Records for this task:
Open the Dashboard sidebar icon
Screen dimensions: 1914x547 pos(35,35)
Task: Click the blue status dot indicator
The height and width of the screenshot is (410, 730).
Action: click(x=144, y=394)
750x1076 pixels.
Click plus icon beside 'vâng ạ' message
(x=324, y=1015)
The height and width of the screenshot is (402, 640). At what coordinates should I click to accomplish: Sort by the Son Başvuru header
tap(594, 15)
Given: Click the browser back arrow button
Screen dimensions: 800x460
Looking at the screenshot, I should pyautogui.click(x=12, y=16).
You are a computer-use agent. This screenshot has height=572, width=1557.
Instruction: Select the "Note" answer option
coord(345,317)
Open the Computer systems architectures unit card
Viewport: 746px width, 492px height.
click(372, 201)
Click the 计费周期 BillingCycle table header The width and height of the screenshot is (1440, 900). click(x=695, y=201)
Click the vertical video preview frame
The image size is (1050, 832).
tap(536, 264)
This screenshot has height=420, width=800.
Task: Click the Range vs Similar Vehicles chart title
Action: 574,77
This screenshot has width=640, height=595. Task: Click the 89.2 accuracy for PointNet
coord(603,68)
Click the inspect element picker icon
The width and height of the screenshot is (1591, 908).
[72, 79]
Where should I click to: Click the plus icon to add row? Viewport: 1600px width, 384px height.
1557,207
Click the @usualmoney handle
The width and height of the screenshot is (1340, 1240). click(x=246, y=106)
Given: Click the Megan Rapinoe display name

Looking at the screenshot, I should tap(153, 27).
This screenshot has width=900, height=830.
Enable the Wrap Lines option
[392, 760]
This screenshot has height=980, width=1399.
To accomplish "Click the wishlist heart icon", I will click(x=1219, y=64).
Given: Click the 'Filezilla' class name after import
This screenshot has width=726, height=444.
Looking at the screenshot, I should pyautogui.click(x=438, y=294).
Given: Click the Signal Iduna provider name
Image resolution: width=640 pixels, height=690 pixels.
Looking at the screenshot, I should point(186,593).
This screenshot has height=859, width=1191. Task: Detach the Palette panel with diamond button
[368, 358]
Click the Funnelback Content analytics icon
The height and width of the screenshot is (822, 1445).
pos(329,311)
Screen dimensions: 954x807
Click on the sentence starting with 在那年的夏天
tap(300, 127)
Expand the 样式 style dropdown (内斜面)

Your instructions: Output, and output only, the lines from the one containing "Click the @usualmoney handle" through the last line of the data above.

Response area:
Click the @usualmoney handle
The width and height of the screenshot is (1340, 1240). click(x=246, y=106)
Given: Click the Megan Rapinoe display name

Looking at the screenshot, I should tap(153, 27).
This screenshot has width=900, height=830.
Enable the Wrap Lines option
[392, 760]
This screenshot has height=980, width=1399.
To accomplish "Click the wishlist heart icon", I will click(x=1219, y=64).
Given: Click the 'Filezilla' class name after import
This screenshot has width=726, height=444.
Looking at the screenshot, I should pyautogui.click(x=438, y=294).
Given: Click the Signal Iduna provider name
Image resolution: width=640 pixels, height=690 pixels.
Looking at the screenshot, I should point(186,593).
This screenshot has height=859, width=1191. Task: Detach the Palette panel with diamond button
[368, 358]
Click the Funnelback Content analytics icon
The height and width of the screenshot is (822, 1445).
pos(329,311)
Screen dimensions: 954x807
Click on the sentence starting with 在那年的夏天
tap(300, 127)
Expand the 样式 style dropdown (内斜面)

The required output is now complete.